ICPSR is addressing these issues by implementing a three-phase plan. Phase I deploys a replica of our Web server in an off-site location along with controls to redirect clients to the replica during a failure of ICPSR's primary Web services. Phase II redeploys ICPSR's primary Web services from the Perry Building to another location. Phase III explores alternative methods for delivering ICPSR Web services, such as a distributed architecture that could plug into content delivery networks.

Phase I: Deploy a Replica of ICPSR's Web Services

Overview

In Phase I of the solution, we deploy a replica of ICPSR's Web services in an off-site location, and we create the necessary infrastructure so that Web browsers can be redirected to this replica during a loss of service with the primary systems.

Phase I Tasks

Tasks fall into two main groups: building and testing the replica, and deploying infrastructure to effect the redirection to the replica. Below is a brief list of the tasks involved.
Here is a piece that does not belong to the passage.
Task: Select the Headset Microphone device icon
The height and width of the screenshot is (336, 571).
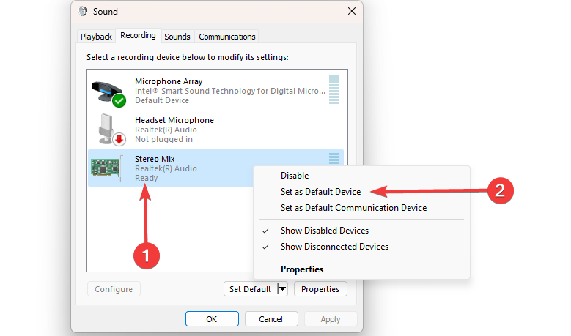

  • Purchase replica hardware
  • Configure replica hardware
  • Design synchronization system
  • Deploy synchronization system
  • Alpha-test replica
  • Deploy replica at partner location
  • Create Memo of Understanding (MOU) between ICPSR and partner to document the
  • arrangement
  • Extensively test replica
  • Design simple mechanism that quickly redirects clients to the replica
  • Deploy redirection system
  • Implement "Control and Information Center" (CIC) on outside infrastructure
  • Implement 24 x 7 monitoring of our primary content delivery system
  • Implement real-time notification system for system failure
  • Implement fail-safe notification system
  • Implement on-call rotation to respond to failure notices
  • Redeploy search engine to a highly available system
  • Add visual cue to replica to distinguish warm backup site from the production site

Phase II: Move ICPSR Systems to Another Location

Overview

In Phase II of the plan we relocate all public-facing ICPSR Web delivery systems from the Perry Building to another location that offers standard data center amenities such as raised floors, generator power, cable trays, high-speed networking, card-key and retina-scan access controls, and more.

Phase II Tasks

  • Apply for space with a new vendor
  • Decide on the specific computing equipment to relocate
  • Decide on the specific computing equipment to purchase
  • Complete and return necessary forms that enumerate equipment and power requirements
  • Research and purchase auxiliary pieces of equipment, such as remote console access
  • Schedule move window and announce any downtime to community
  • Arrange movers
  • Execute move
  • Test equipment that has moved
  • Restore production service

Phase III: Explore Alternative Services to Deliver Content

Overview

In this phase we change the architecture of the ICPSR content delivery system so that it can be delivered via a network of arbitrary size. In the short-term this is a "blue sky" exercise during which we can consider many different alternatives. One option includes moving much of our content delivery services into cloud systems or professional content delivery networks.

Phase III Tasks

The main task in this phase is conducting strategic planning discussions among the organization's executive team about ICPSR's content delivery goals.